[Item coordinate data]
********
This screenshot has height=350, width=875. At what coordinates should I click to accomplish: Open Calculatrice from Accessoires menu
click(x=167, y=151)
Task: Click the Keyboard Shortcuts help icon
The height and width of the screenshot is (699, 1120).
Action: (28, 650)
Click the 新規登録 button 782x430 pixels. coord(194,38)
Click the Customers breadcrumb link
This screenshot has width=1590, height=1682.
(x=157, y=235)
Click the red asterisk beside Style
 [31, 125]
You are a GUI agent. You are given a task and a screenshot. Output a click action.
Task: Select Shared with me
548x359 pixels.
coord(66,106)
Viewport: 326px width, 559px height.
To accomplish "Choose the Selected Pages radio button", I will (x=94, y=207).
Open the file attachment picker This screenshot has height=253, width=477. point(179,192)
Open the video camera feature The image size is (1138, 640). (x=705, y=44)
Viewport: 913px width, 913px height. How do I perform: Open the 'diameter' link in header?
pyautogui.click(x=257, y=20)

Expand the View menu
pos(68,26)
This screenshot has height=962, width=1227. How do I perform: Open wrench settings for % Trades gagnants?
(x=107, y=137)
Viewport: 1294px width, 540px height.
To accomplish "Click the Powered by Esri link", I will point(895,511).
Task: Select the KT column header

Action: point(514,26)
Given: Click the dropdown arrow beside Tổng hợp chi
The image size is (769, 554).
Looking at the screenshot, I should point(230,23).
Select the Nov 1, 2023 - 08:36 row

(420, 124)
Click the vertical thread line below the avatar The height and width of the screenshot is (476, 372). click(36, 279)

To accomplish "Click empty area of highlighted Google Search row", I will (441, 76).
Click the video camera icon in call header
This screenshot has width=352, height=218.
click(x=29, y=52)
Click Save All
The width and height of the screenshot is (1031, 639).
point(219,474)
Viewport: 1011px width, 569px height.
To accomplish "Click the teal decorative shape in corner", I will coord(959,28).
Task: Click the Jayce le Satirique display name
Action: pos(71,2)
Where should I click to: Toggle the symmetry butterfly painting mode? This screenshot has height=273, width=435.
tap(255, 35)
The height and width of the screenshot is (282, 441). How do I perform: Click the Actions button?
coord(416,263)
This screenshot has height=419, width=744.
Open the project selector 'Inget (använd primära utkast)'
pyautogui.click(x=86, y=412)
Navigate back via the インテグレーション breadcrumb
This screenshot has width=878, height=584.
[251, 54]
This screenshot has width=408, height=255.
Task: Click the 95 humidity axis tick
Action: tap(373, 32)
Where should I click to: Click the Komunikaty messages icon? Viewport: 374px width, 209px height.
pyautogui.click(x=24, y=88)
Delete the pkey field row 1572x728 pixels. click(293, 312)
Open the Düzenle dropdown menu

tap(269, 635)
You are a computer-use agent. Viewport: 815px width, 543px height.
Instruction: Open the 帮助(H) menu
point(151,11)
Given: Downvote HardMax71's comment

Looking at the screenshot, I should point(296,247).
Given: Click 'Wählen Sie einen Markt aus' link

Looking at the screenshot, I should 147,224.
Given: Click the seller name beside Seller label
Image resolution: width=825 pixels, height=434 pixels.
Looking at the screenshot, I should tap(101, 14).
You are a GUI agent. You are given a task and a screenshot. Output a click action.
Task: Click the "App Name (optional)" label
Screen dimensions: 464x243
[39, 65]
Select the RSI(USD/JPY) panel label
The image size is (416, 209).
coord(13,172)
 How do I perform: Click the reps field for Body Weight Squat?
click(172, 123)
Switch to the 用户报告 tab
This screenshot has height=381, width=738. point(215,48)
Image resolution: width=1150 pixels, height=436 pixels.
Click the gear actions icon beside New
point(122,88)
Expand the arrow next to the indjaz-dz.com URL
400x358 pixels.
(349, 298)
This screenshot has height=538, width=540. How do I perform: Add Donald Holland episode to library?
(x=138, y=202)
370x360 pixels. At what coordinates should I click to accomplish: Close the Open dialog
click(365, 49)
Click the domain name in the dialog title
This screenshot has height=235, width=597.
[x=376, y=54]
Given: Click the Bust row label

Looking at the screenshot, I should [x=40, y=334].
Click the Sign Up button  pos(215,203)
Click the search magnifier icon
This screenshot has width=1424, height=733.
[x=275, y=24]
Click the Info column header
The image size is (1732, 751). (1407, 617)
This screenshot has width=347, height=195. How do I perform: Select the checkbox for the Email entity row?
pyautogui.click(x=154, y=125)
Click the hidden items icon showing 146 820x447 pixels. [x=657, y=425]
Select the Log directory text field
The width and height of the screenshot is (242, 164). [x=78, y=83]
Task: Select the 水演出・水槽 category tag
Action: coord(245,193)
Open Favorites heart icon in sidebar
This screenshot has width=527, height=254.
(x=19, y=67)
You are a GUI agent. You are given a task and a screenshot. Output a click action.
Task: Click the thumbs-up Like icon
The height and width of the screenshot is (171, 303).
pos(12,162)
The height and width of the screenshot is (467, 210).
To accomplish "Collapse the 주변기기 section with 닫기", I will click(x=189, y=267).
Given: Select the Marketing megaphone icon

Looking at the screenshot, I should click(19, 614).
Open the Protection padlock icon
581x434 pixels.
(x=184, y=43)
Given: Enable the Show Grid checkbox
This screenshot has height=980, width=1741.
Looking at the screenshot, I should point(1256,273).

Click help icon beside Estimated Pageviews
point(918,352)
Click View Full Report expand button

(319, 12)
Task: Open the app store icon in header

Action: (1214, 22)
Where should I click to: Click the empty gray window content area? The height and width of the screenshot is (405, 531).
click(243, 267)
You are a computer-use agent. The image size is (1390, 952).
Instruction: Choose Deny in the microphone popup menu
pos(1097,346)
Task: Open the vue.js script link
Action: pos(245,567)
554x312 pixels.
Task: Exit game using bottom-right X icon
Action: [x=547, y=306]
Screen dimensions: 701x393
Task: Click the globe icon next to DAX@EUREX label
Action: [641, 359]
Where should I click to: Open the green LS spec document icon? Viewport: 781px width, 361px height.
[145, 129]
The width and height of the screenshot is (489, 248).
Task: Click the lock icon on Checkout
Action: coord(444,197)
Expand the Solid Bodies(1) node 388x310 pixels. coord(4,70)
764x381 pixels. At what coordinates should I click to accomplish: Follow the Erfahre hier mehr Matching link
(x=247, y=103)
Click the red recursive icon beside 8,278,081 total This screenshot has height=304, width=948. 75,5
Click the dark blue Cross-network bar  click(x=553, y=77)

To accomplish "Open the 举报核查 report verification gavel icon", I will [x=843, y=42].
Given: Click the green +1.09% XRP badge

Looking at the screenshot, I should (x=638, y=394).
********
_Exercise instructions_.
Return every line of the item coordinate data above verbatim, with no additions, omissions, or changes.

_Answer for the task_.
This screenshot has height=350, width=875. At what coordinates should I click to accomplish: Open Calculatrice from Accessoires menu
click(x=167, y=151)
Task: Click the Keyboard Shortcuts help icon
The height and width of the screenshot is (699, 1120).
Action: (28, 650)
Click the 新規登録 button 782x430 pixels. coord(194,38)
Click the Customers breadcrumb link
This screenshot has width=1590, height=1682.
(x=157, y=235)
Click the red asterisk beside Style
 [31, 125]
You are a GUI agent. You are given a task and a screenshot. Output a click action.
Task: Select Shared with me
548x359 pixels.
coord(66,106)
Viewport: 326px width, 559px height.
To accomplish "Choose the Selected Pages radio button", I will (x=94, y=207).
Open the file attachment picker This screenshot has height=253, width=477. point(179,192)
Open the video camera feature The image size is (1138, 640). (x=705, y=44)
Viewport: 913px width, 913px height. How do I perform: Open the 'diameter' link in header?
pyautogui.click(x=257, y=20)

Expand the View menu
pos(68,26)
This screenshot has height=962, width=1227. How do I perform: Open wrench settings for % Trades gagnants?
(x=107, y=137)
Viewport: 1294px width, 540px height.
To accomplish "Click the Powered by Esri link", I will point(895,511).
Task: Select the KT column header

Action: point(514,26)
Given: Click the dropdown arrow beside Tổng hợp chi
The image size is (769, 554).
Looking at the screenshot, I should point(230,23).
Select the Nov 1, 2023 - 08:36 row

(420, 124)
Click the vertical thread line below the avatar The height and width of the screenshot is (476, 372). click(36, 279)

To accomplish "Click empty area of highlighted Google Search row", I will (441, 76).
Click the video camera icon in call header
This screenshot has width=352, height=218.
click(x=29, y=52)
Click Save All
The width and height of the screenshot is (1031, 639).
point(219,474)
Viewport: 1011px width, 569px height.
To accomplish "Click the teal decorative shape in corner", I will coord(959,28).
Task: Click the Jayce le Satirique display name
Action: pos(71,2)
Where should I click to: Toggle the symmetry butterfly painting mode? This screenshot has height=273, width=435.
tap(255, 35)
The height and width of the screenshot is (282, 441). How do I perform: Click the Actions button?
coord(416,263)
This screenshot has height=419, width=744.
Open the project selector 'Inget (använd primära utkast)'
pyautogui.click(x=86, y=412)
Navigate back via the インテグレーション breadcrumb
This screenshot has width=878, height=584.
[251, 54]
This screenshot has width=408, height=255.
Task: Click the 95 humidity axis tick
Action: tap(373, 32)
Where should I click to: Click the Komunikaty messages icon? Viewport: 374px width, 209px height.
pyautogui.click(x=24, y=88)
Delete the pkey field row 1572x728 pixels. click(293, 312)
Open the Düzenle dropdown menu

tap(269, 635)
You are a computer-use agent. Viewport: 815px width, 543px height.
Instruction: Open the 帮助(H) menu
point(151,11)
Given: Downvote HardMax71's comment

Looking at the screenshot, I should point(296,247).
Given: Click 'Wählen Sie einen Markt aus' link

Looking at the screenshot, I should 147,224.
Given: Click the seller name beside Seller label
Image resolution: width=825 pixels, height=434 pixels.
Looking at the screenshot, I should tap(101, 14).
You are a GUI agent. You are given a task and a screenshot. Output a click action.
Task: Click the "App Name (optional)" label
Screen dimensions: 464x243
[39, 65]
Select the RSI(USD/JPY) panel label
The image size is (416, 209).
coord(13,172)
 How do I perform: Click the reps field for Body Weight Squat?
click(172, 123)
Switch to the 用户报告 tab
This screenshot has height=381, width=738. point(215,48)
Image resolution: width=1150 pixels, height=436 pixels.
Click the gear actions icon beside New
point(122,88)
Expand the arrow next to the indjaz-dz.com URL
400x358 pixels.
(349, 298)
This screenshot has height=538, width=540. How do I perform: Add Donald Holland episode to library?
(x=138, y=202)
370x360 pixels. At what coordinates should I click to accomplish: Close the Open dialog
click(365, 49)
Click the domain name in the dialog title
This screenshot has height=235, width=597.
[x=376, y=54]
Given: Click the Bust row label

Looking at the screenshot, I should [x=40, y=334].
Click the Sign Up button  pos(215,203)
Click the search magnifier icon
This screenshot has width=1424, height=733.
[x=275, y=24]
Click the Info column header
The image size is (1732, 751). (1407, 617)
This screenshot has width=347, height=195. How do I perform: Select the checkbox for the Email entity row?
pyautogui.click(x=154, y=125)
Click the hidden items icon showing 146 820x447 pixels. [x=657, y=425]
Select the Log directory text field
The width and height of the screenshot is (242, 164). [x=78, y=83]
Task: Select the 水演出・水槽 category tag
Action: coord(245,193)
Open Favorites heart icon in sidebar
This screenshot has width=527, height=254.
(x=19, y=67)
You are a GUI agent. You are given a task and a screenshot. Output a click action.
Task: Click the thumbs-up Like icon
The height and width of the screenshot is (171, 303).
pos(12,162)
The height and width of the screenshot is (467, 210).
To accomplish "Collapse the 주변기기 section with 닫기", I will click(x=189, y=267).
Given: Select the Marketing megaphone icon

Looking at the screenshot, I should click(19, 614).
Open the Protection padlock icon
581x434 pixels.
(x=184, y=43)
Given: Enable the Show Grid checkbox
This screenshot has height=980, width=1741.
Looking at the screenshot, I should point(1256,273).

Click help icon beside Estimated Pageviews
point(918,352)
Click View Full Report expand button

(319, 12)
Task: Open the app store icon in header

Action: (1214, 22)
Where should I click to: Click the empty gray window content area? The height and width of the screenshot is (405, 531).
click(243, 267)
You are a computer-use agent. The image size is (1390, 952).
Instruction: Choose Deny in the microphone popup menu
pos(1097,346)
Task: Open the vue.js script link
Action: pos(245,567)
554x312 pixels.
Task: Exit game using bottom-right X icon
Action: [x=547, y=306]
Screen dimensions: 701x393
Task: Click the globe icon next to DAX@EUREX label
Action: [641, 359]
Where should I click to: Open the green LS spec document icon? Viewport: 781px width, 361px height.
[145, 129]
The width and height of the screenshot is (489, 248).
Task: Click the lock icon on Checkout
Action: coord(444,197)
Expand the Solid Bodies(1) node 388x310 pixels. coord(4,70)
764x381 pixels. At what coordinates should I click to accomplish: Follow the Erfahre hier mehr Matching link
(x=247, y=103)
Click the red recursive icon beside 8,278,081 total This screenshot has height=304, width=948. 75,5
Click the dark blue Cross-network bar  click(x=553, y=77)

To accomplish "Open the 举报核查 report verification gavel icon", I will [x=843, y=42].
Given: Click the green +1.09% XRP badge

Looking at the screenshot, I should (x=638, y=394).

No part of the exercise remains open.